Les ombres nocturnes sont encore si présentes qu’elles sembleraient vouloir faire le siège du jour, ne pas céder la place, garder encore cette trace du passé qui renonce à mourir. Le travail de la mémoire n’est rien d’autre que ceci, garder la saveur du fruit, son goût sucré, glacer le palais des fragrances qui l’ont habité, l’ont porté à la plénitude d’être dans un sentiment si ineffable que procéder à son effacement serait un acte de pure inconscience, de renoncement à soi. Alors la densité noire veut continuer à se dire bien au-delà de ce qu’elle fût dans l’instant, revendiquant sa part d’éternité. Mais le jour est là qui se lève, polit son arête de silex, entaille la nuit de sa nécessité de figurer, d’imprimer une nouvelle temporalité, d’écrire une fable neuve sur la page de l’exister. Lutte immémoriale qui fait s’affronter le blanc et le noir, la brillance et son contraire, cette suie du sommeil, ce bitume de l’inconscience, ces ténèbres de l’inconnaissance. Quiétude est là dans le luxe du paraître. Sa chevelure est un buisson noir qui se hisse des limbes avec la douce certitude d’en être séparée, d’en constituer la forme heureuse s’esquissant sur un fond incompréhensible, mais mis à distance, reconduit à son abstraite texture, à la confusion d’un langage venu de si loin qu’on n’en perçoit plus que des mots indistincts, des balbutiements, des bruits de galets roulés par les flots de la nuit. Le visage resplendit, demi-ovale que rehausse la palme d’une douce lumière, pareille à un lac couché sous l’opalescence de la Lune, l’œil vient s’y inscrire à la manière d’un simple feu-follet, d’une persistance de la conscience dans la dérive de l’heure, l’arête du nez en interrompt le voyage afin que tout demeure dans l’aire ouverte d’une compréhension. Au loin, une épaule émerge d’une brume indistincte pour mieux affirmer sa présence discrète. Le bras, l’avant-bras sont un pur mystère s’extrayant du silence de la nuit. On les dirait presque immatériels, animés d’une clarté interne alors que la partie invisible de la tête y prend appui tel un enfant conscient de trouver sur le sein maternel la patrie dont, jamais, il ne pourrait se séparer qu’à mettre son existence en danger. L’opacité est si effrayante qui fait sa mare cernée de mort, de repli dans la bouche négative du Néant.

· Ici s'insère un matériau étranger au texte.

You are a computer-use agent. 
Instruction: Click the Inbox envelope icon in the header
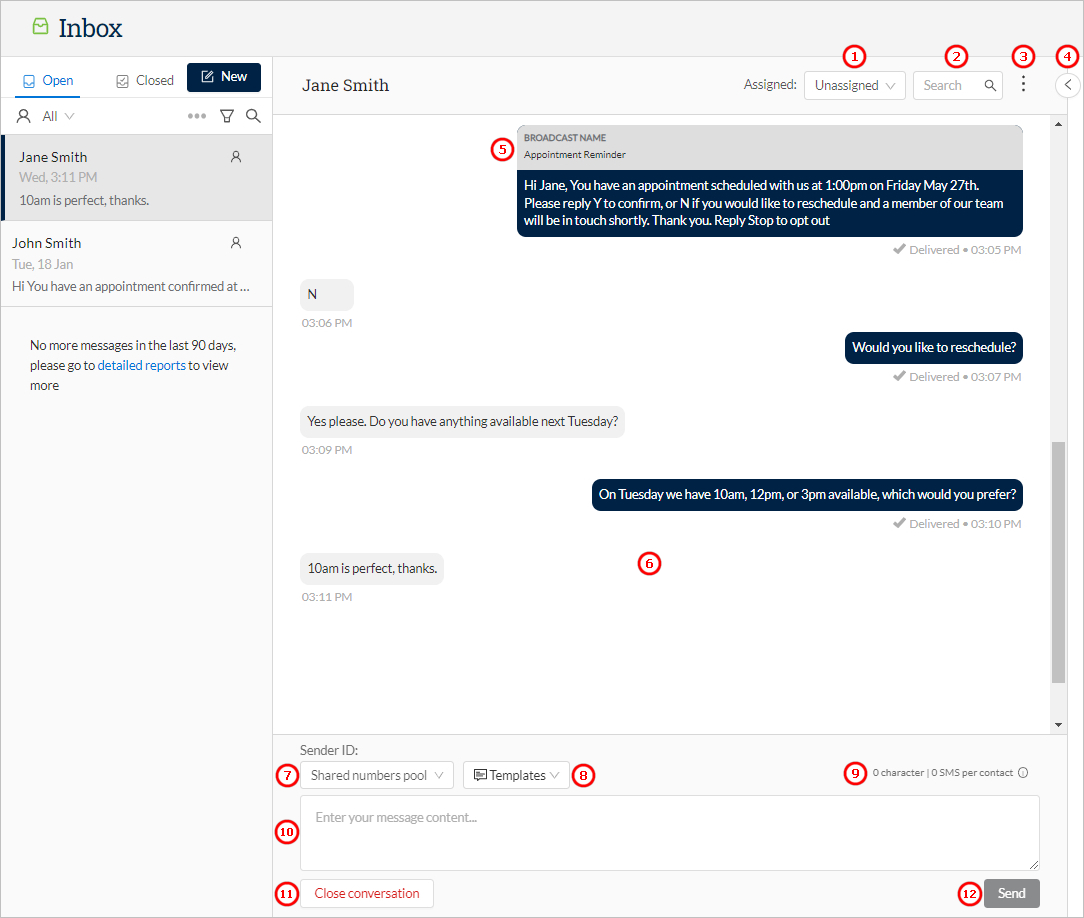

Image portée à son acmé. Puissance des contrastes, nécessité de l’oxymore à se dire dans « l’obscure clarté », dans cette parution de l’être qui annule le Néant, lui substitue le jeu de la pure présence. Quiétude qui pourrait encore se dire Sérénité, Clairière de l’être dans la densité ombreuse de la forêt. Tous prédicats faisant se lever la justesse d’un langage qui parle tout autant au souci esthétique, à l’inclination de l’âme à trouver son exacte courbure, à l’exigence de l’intellect à découvrir le concept qui l’accomplit comme son intuition la plus aboutie.

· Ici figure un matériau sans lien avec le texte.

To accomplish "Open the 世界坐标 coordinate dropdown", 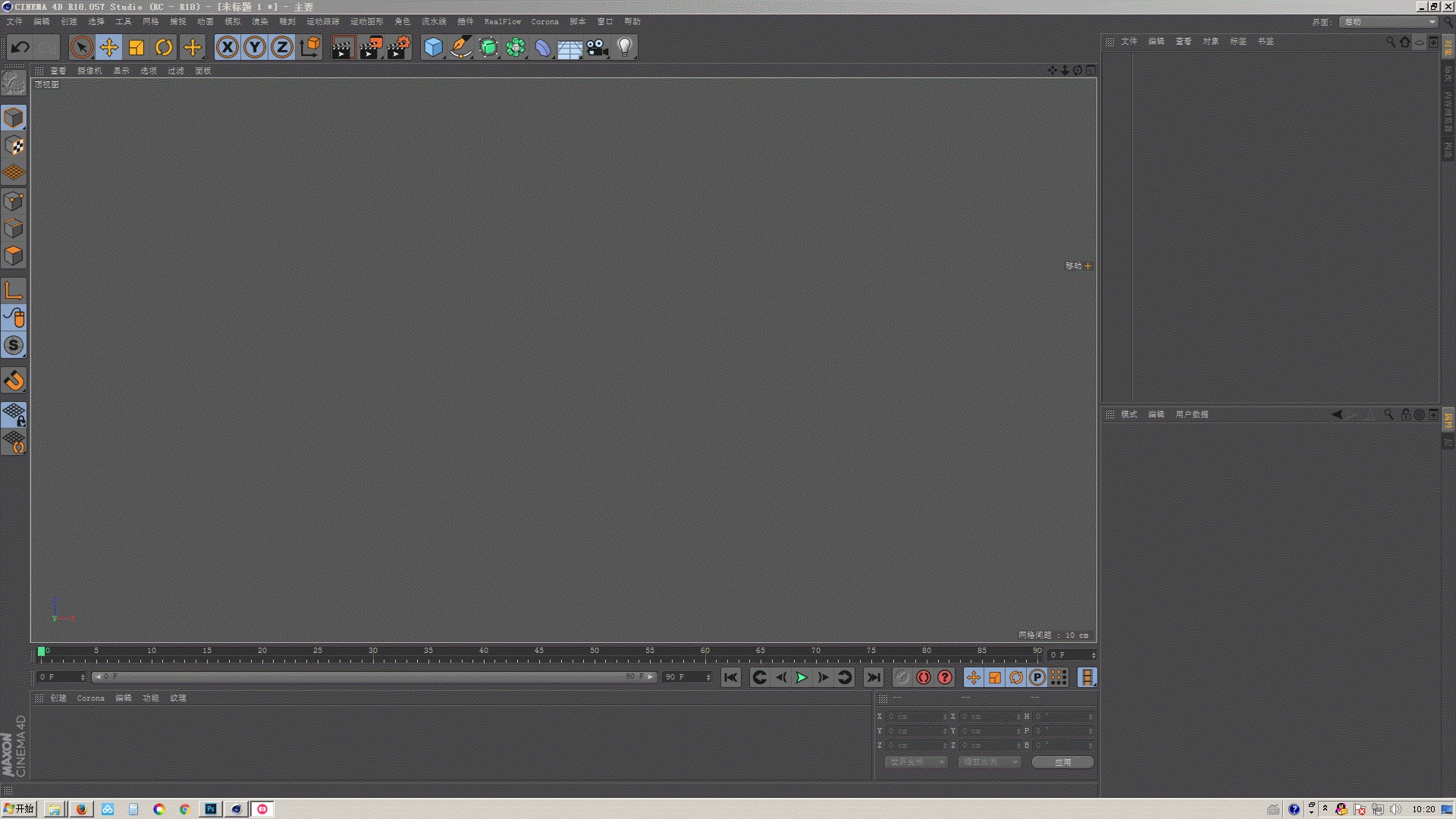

Du clair-obscur à l’obscure clarté.

Ce qui paraît ici avec la plus belle pertinence, c’est la distance, l’opposition, la dialectique pour le dire en terme plus exact qui fait se dresser comme deux entités antagonistes deux esthétiques irréconciliables. Ce que le clair-obscur fait apparaître tel que chez ses Maîtres les plus éminents (Léonard de Vinci ; Georges de La Tour ; Rembrandt), sous la forme d’une réalité aussi intuitionnée que floue, indistincte, simple suggestion dont le Voyeur de l’œuvre aura à accomplir la synthèse à l’aune de son propre regard, « l’obscure clarté » (l’oxymore) le livrera dans une manière d’évidence, de totalisation à laquelle, bien évidemment, il n’y aura rien à retrancher ou à ajouter, tant l’apparence si parfaite, le jeu fini des ombres et des lumières, la netteté de la rhétorique, la précision des lexèmes constitueront les fondements mêmes d’une vérité à l’œuvre. Face à Quiétude, face à Vincent dormant, nous demeurons en silence, nous n’avons nullement à nous questionner, à saisir quantité d’esquisses signifiantes puisque, en une seule et unique représentation plastique, tout est dit d’une position de l’être-au-monde, une pause dans le mouvement du quotidien, une halte entre ce qui fut et ce qui sera qu’affirme l’éclair d’une parution, la mise entre parenthèses de la thèse par laquelle l’univers nous apparaît comme un inaccessible, un divers, une profusion, une corne d’abondance, un irrépressible flux parmi lequel nous nous débattons à défaut d’en pouvoir saisir l’essence.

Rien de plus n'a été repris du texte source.